26 gennaio 2020
Aggiornato 12:30
Calcio

Verso Napoli-Milan: Montella sfida un tabù

Sabato sera la partitissima del San Paolo al cospetto della capolista: il tecnico rossonero è chiamato ad invertire la rotta per dar fiducia alla sua squadra e tentare l’aggancio alle prime posizioni della classifica

Vincenzo Montella, secondo anno sulla panchina del Milan
Vincenzo Montella, secondo anno sulla panchina del Milan ANSA

MILANO - Dopo aver assistito alla disfatta della Nazionale, incapace di qualificarsi per i mondiali di Russia del prossimo giugno, l’Italia si rituffa nel campionato e sabato assisterà ai due succosi anticipi in programma alle 18 e alle 20:45, prima il derby romano fra Roma e Lazio, poi la sfida del San Paolo fra Napoli e Milan. Vincenzo Montella, allenatore del Milan, sta preparando la difficilissima trasferta in Campania nel tentativo di rialzare una squadra reduce dal successo contro il Sassuolo, ma tuttora assai in ritardo in classifica.
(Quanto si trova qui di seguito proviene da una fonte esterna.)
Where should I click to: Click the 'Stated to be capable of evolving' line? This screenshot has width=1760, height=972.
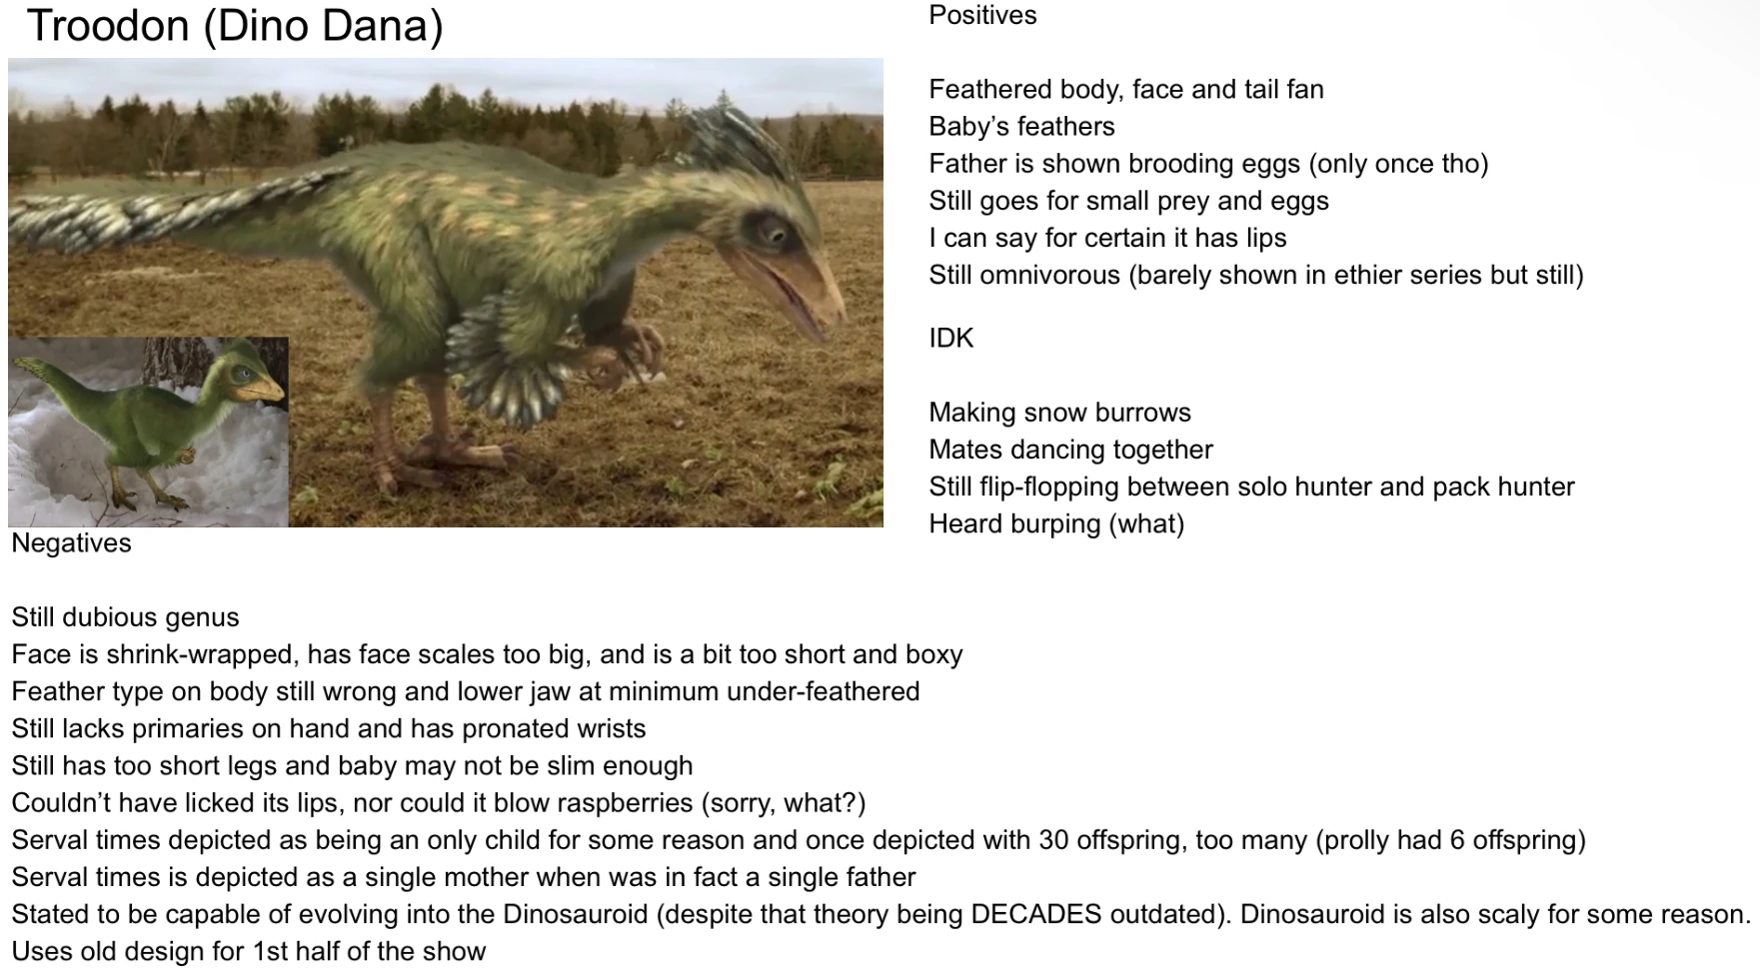(880, 915)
I punti che mancano ai rossoneri per avvicinarsi alla zona quarto posto sono in gran parte dovuti alle sconfitte patite contro le formazioni che precedono la compagine milanista nella graduatoria, un’inversione di tendenza che per il Milan è necessaria se vorrà ancora dire la sua in campionato.

Cambio di rotta

Montella dovrà infatti modificare drasticamente le abitudini della sua squadra, soprattutto contro le rivali importanti nella corsa europea; sui rossoneri pesano come macigni le sconfitte contro Lazio, Sampdoria, Roma, Inter e Juventus, vale a dire contro le avversarie che sono avanti in classifica. Il Milan ha finora dimostrato di saper battere le medio piccole, ma di rimpicciolirsi ed impaurirsi contro le grandi, di andare in difficoltà e gettare le armi al primo scoglio; solo contro l’Inter, gli uomini di Montella sono stati in grado di recuperare lo svantaggio, pur perdendo poi la gara nel finale, mentre sia contro le romane, sia con la Juve e sia a Genova, non appena preso gol i rossoneri si sono sciolti. A Napoli, vada come vada, l’allenatore milanista dovrà dimostrare che il suo gruppo ha cambiato atteggiamento, cercando di ribattere ogni colpo nonostante la forza degli azzurri che, non a caso, sono in testa alla serie A; nessuno chiede o impone al Milan di vincere al San Paolo, tutti pretendono però che la squadra di Montella non si consegni alla truppa di Sarri al primo inconveniente. Solo in questo modo il Milan potrà crescere e riguadagnare posizioni in un campionato tremendamente in salita.